Virginia's top forensic scientist was skimming through a convicted rapist's file trying to confirm that all the evidence in the case had been destroyed. Almost by accident, he ran across a yellowed old cotton swab taped to the bottom of a testing chart.
The DNA on that swab led to the exoneration of a Virginia man who had served 15 years in prison. And the fluke of its discovery set in motion a chain of events that resulted in Virginia Gov. Mark R. Warner's extraordinary decision last week to reexamine dozens of old criminal cases to determine whether new technology could exonerate more prisoners.
Warner (D) ordered the state's DNA laboratory to initiate testing in about 40 cases, mostly sexual assaults, after examining about 10 percent of cases on file in state archives from the 1970s and '80s. Experts yesterday called the move unprecedented.
"This is the first time a state has ordered a review of a class of cases where the inmate has never even requested any DNA testing," said Peter Neufeld of the Innocence Project at the Benjamin N. Cardozo School of Law. "Other states will be keeping an eye on what Virginia does."
Normally, it is up to inmates to request testing for DNA evidence, a process that has triggered the exoneration of more than 100 prisoners across the country in recent years, including at least three in Virginia. Until recently, Virginia had blocked inmates from seeking DNA testing unless they made the request within three weeks of their conviction.

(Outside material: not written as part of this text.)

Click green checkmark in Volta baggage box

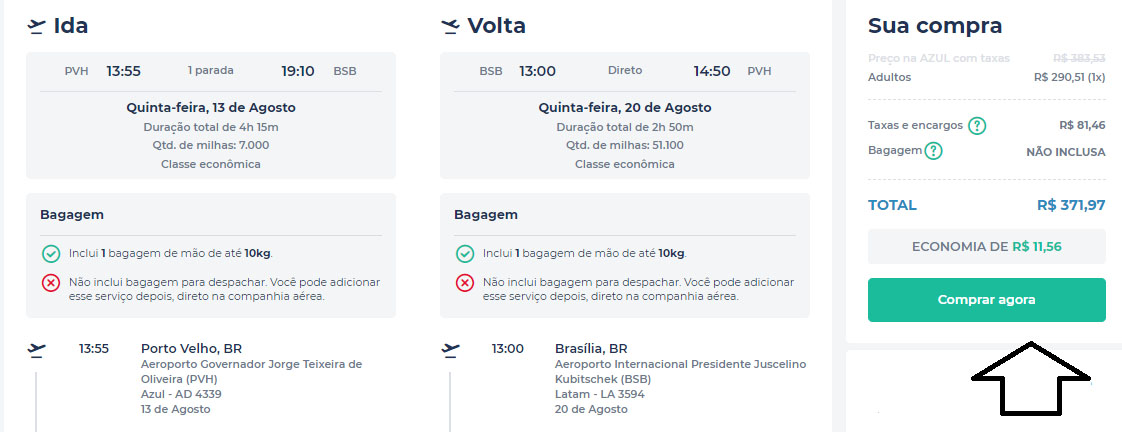tap(465, 254)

Now, in a state that had been known for its strict post-conviction rules, staff members are poring through as many as 600 boxes of evidence looking for cases in which the DNA is still testable. The results of those tests could have far-reaching implications nationwide, regardless of what is found, lawyers and others said. If they determine that all the inmates are imprisoned properly, then some people might have more confidence in the criminal justice system. If the tests find innocent defendants, then justice would be served, the experts said.
"What this points to is the wonderful ability of DNA evidence to assist the triers of fact to determine guilt or innocence," said Paul Ferrara, director of the state's division of forensic science, whose office is in charge of the testing. "We're as happy to exonerate an innocent person as we are to identify a serial rapist."

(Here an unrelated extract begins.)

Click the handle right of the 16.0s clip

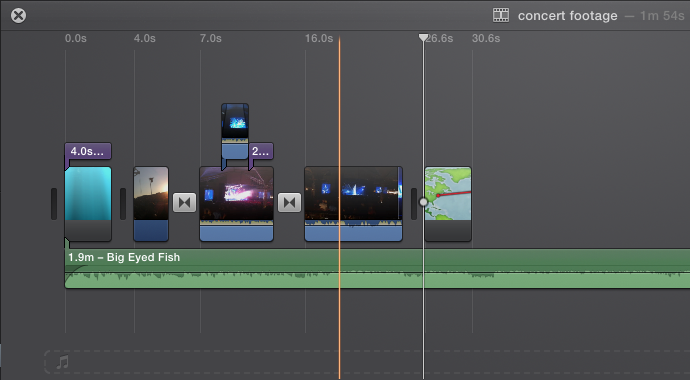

Ferrara said the 40 samples would be chosen from about 150,000 cases by his staff and sent to a private lab for the testing. Warner should get the results in four to six months.
Alexandria Commonwealth's Attorney S. Randolph Sengel said yesterday that he supports Warner's goal of exonerating the innocent but is worried that the directive might worsen an already steep backlog of cases awaiting DNA testing at the state lab.

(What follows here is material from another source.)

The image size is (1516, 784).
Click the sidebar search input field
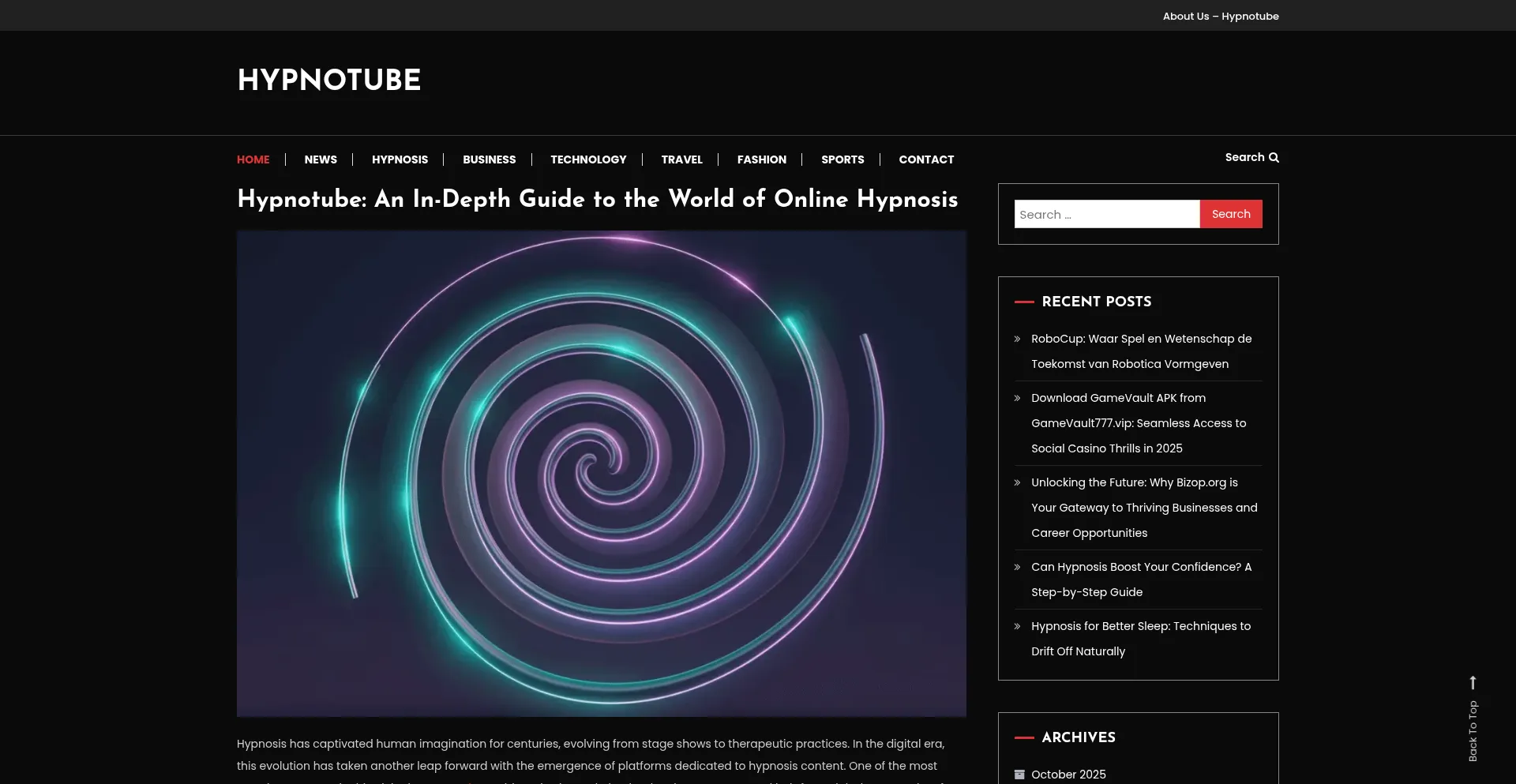[x=1106, y=214]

"I've always supported the idea that if there is a reasonable chance someone has been wrongfully convicted . . . government has an obligation to do what it can," Sengel said. "But I would hope that if the state is going to commit funds to review old cases, they can redouble their efforts to keep up with current ones."
Defense lawyers have also expressed mixed views over Warner's order, with some calling it a significant step forward but others urging the state to go further by testing all of the old cases in which biological samples exist.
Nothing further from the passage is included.